### Page text
========================================================================
Thank you, Pixabay!”Surprise Creates Best Sellers” by Joan Y. Edwards
Readers crave surprise. That’s the element that helps a reader stick to a story from the beginning to the very end. Therefore, every good story has the element of surprise. The books that incorporate the most surprises are best sellers.
A surprise is when something unexpected happens that is far from what the reader thought would happen. It adds tension and excitement and keeps the reader actively engaged and committed to your manuscript. Any surprise element must present an image in the mind of the reader. If a reader can’t see the image, they won’t see the connection you are counting on to make your story sell.
Many intriguing two-sentence pitches, hooks, loglines, and short summaries or trailers for books and movies, include or allude to one of these seven elements of surprise.
L. K. Hill quotes Marion Jensen’s view on surprise: “Surprise in literature is something unexpected that evokes an emotional reaction in a reader.”
Beth Hill suggests that “you, the writer, include a revelation, introduce a new character, or devise an unforeseen event that is so unpredictable that it even surprises you.” So include unexpected consequences that surround your characters and have the element of surprise in them.
Tracy Richardson shows the powerful and surprising beginning of Elizabeth Gilbert’s Eat, Pray, Love:
- I wish Giovanni would kiss me.
Tracy points out that this first sentence hooks you right away and her next sentence is a perfect contradiction.
- Oh, but there are so many reasons why this would be a terrible idea.
This beginning shows a good use of surprise.
Here are seven ways to add an element of surprise to your story:
- Humor is when you exaggerate the unexpected and sometimes using the power of three to create a funny situation. Humor is shown in action, reaction, consequence, dialogue, and description.
- Shock is when you exaggerate the unexpected so much that what happened is the complete opposite of what a reader thought was possible. It can be positive or negative.
- Contradiction is action, reaction, consequence, dialogue, and description that shows when opposite emotions are present at the same time in a character or situation.
- Irony is action, reaction, consequence, dialogue, and description which is the opposite of what a reader expects under similar circumstances.
========================================================================
### Data shown
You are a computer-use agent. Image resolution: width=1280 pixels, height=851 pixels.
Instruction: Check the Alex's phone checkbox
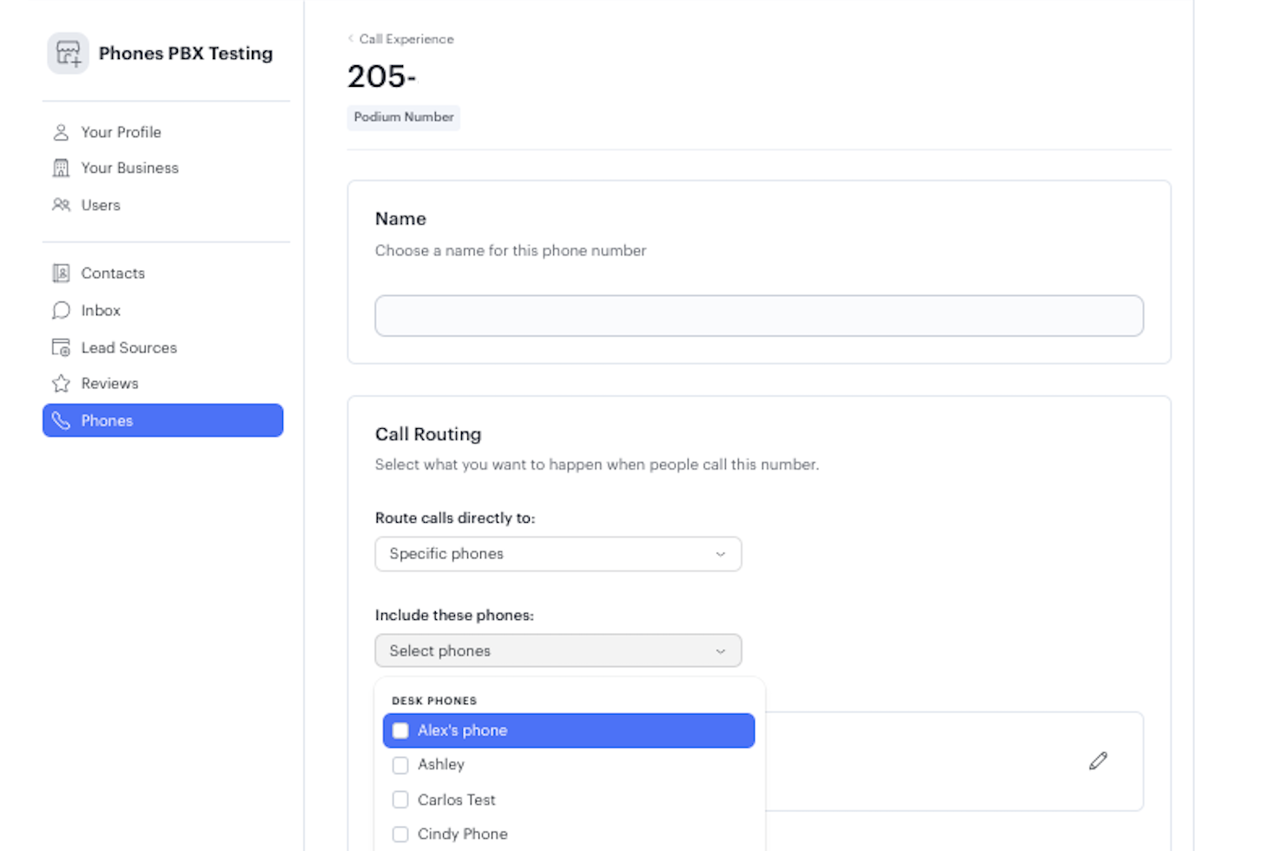tap(400, 731)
========================================================================
### Stated goal A
Reproduce the stretch of the article on surprise in stories from "This beginning shows" through "under similar circumstances.".
### Stated goal B
Pick up the article on surprise in stories after its final sentence and write on from there.
The lines above come from a separate source.

### Task output A
This beginning shows a good use of surprise.
Here are seven ways to add an element of surprise to your story:
- Humor is when you exaggerate the unexpected and sometimes using the power of three to create a funny situation. Humor is shown in action, reaction, consequence, dialogue, and description.
- Shock is when you exaggerate the unexpected so much that what happened is the complete opposite of what a reader thought was possible. It can be positive or negative.
- Contradiction is action, reaction, consequence, dialogue, and description that shows when opposite emotions are present at the same time in a character or situation.
- Irony is action, reaction, consequence, dialogue, and description which is the opposite of what a reader expects under similar circumstances.

### Task output B
- Twist is action, reaction, consequence, dialogue, and description which is the opposite of what a reader expects in this genre under similar circumstances. I think of a twist as having to do with the plot.
- Revelation is when you reveal secrets or previously unknown information in your story.
- Introduce a new character who is unpredictable in a way that adds tension and validity to the theme of your story.
Here are best-selling books that fill you with surprises:
- Gone with the Wind by Margaret Mitchell
- Harry Potter and the Sorcerer’s Stone by J. K. Rowling
- The Witness by Nora Roberts
- The Firm by John Grisham
- Junie B. Jones Has a Peep in Her Pocket by Barbara Park
- Click, Clack, Moo: Cows That Type by Doreen Cronin, Betsy Lewin, and Randy Travis.
- Charlotte’s Web by E. B. White
Readers crave surprise. Incorporate the elements of surprise in your stories and you will have a best seller because it has what readers crave!
Here are three stories from my life. I hope you enjoy them. Each of them contains at least one element of surprise.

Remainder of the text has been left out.